- _Written request_:
Rewrite the entries from the line containing "Toggle justified alignment" through the end of the entries, inclusive, replacing "swatch" with "tile" and leaving all else unchanged. Omit the pictures from your answer.

(Entries on locating words and elements)
%%
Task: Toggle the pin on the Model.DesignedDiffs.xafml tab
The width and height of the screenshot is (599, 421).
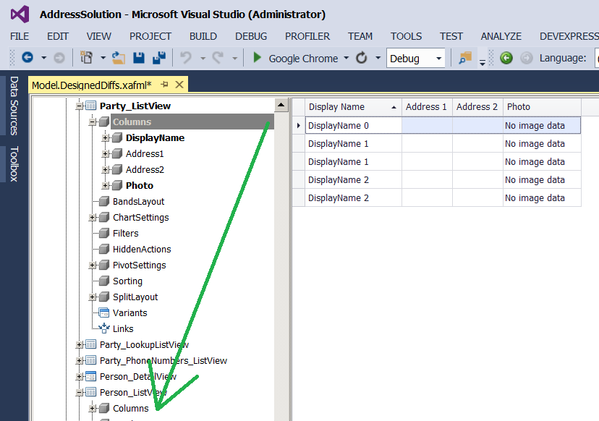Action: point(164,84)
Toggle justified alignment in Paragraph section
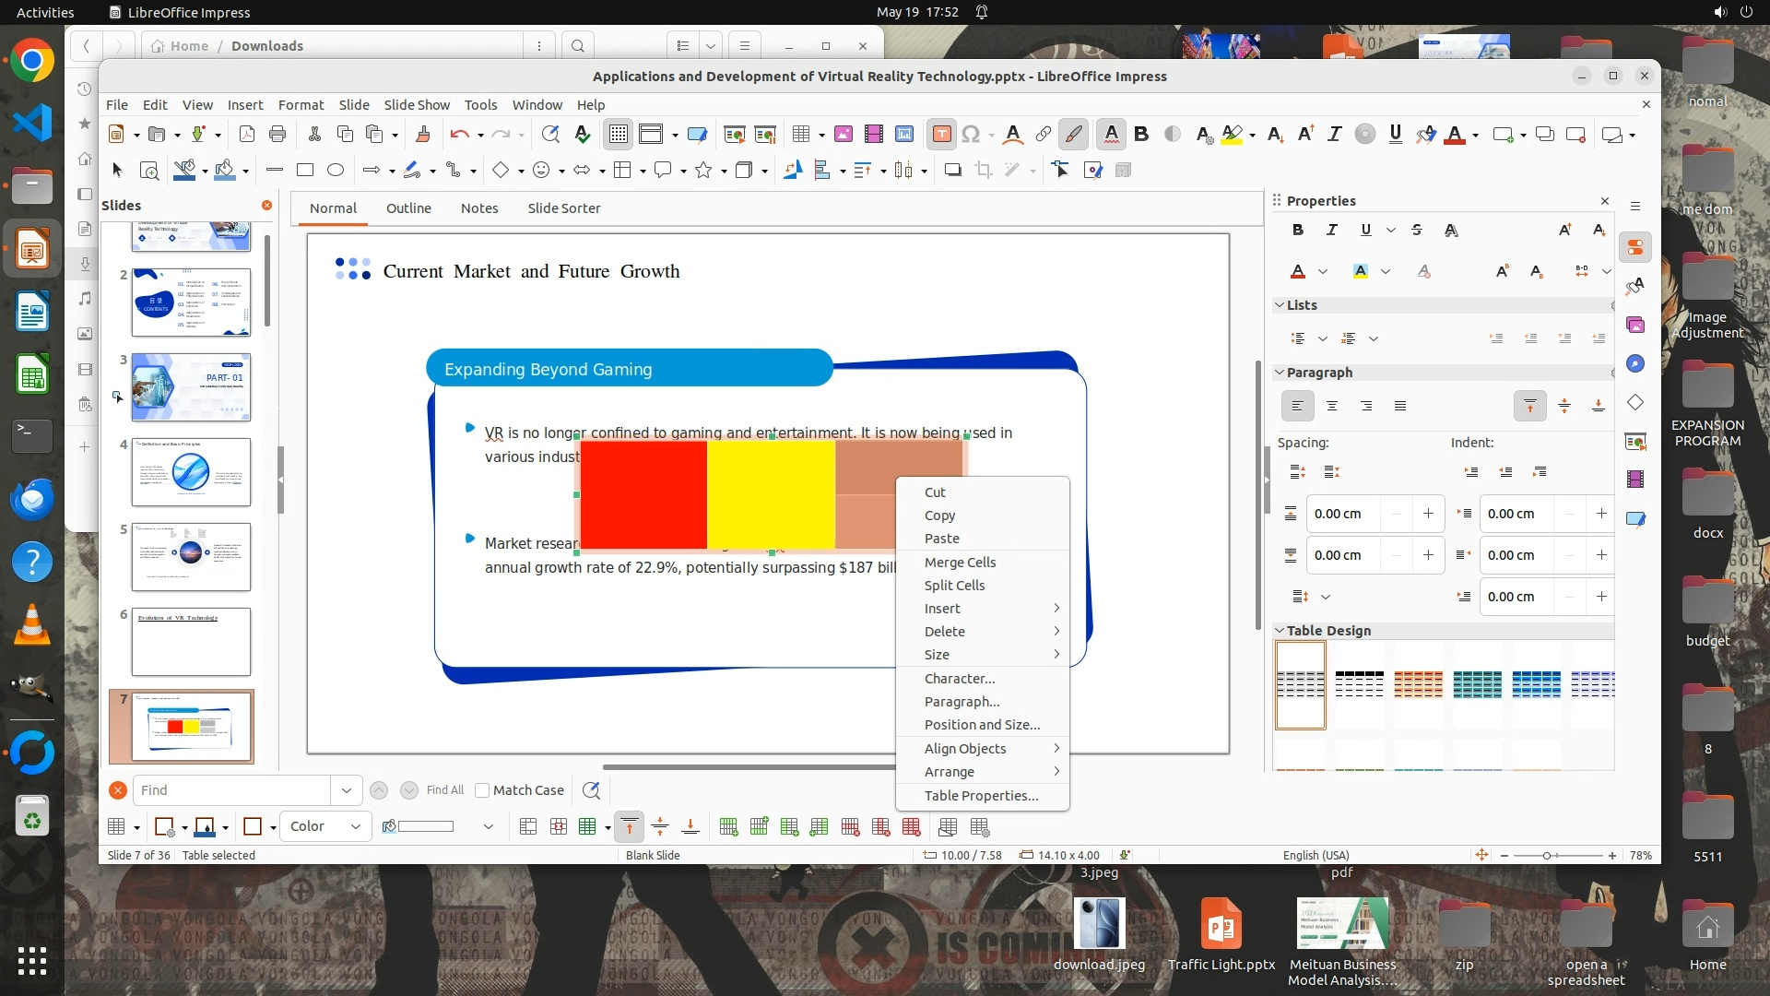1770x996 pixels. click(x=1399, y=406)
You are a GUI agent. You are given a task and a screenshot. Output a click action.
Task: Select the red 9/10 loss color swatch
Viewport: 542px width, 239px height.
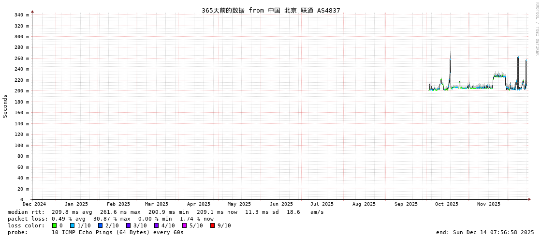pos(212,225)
%%
- _Solution_:
Toggle justified alignment in Paragraph section
1770x996 pixels. click(x=1399, y=406)
You are a GUI agent. You are given a task and a screenshot. Output a click action.
Task: Select the red 9/10 loss color tile
Viewport: 542px width, 239px height.
pos(212,225)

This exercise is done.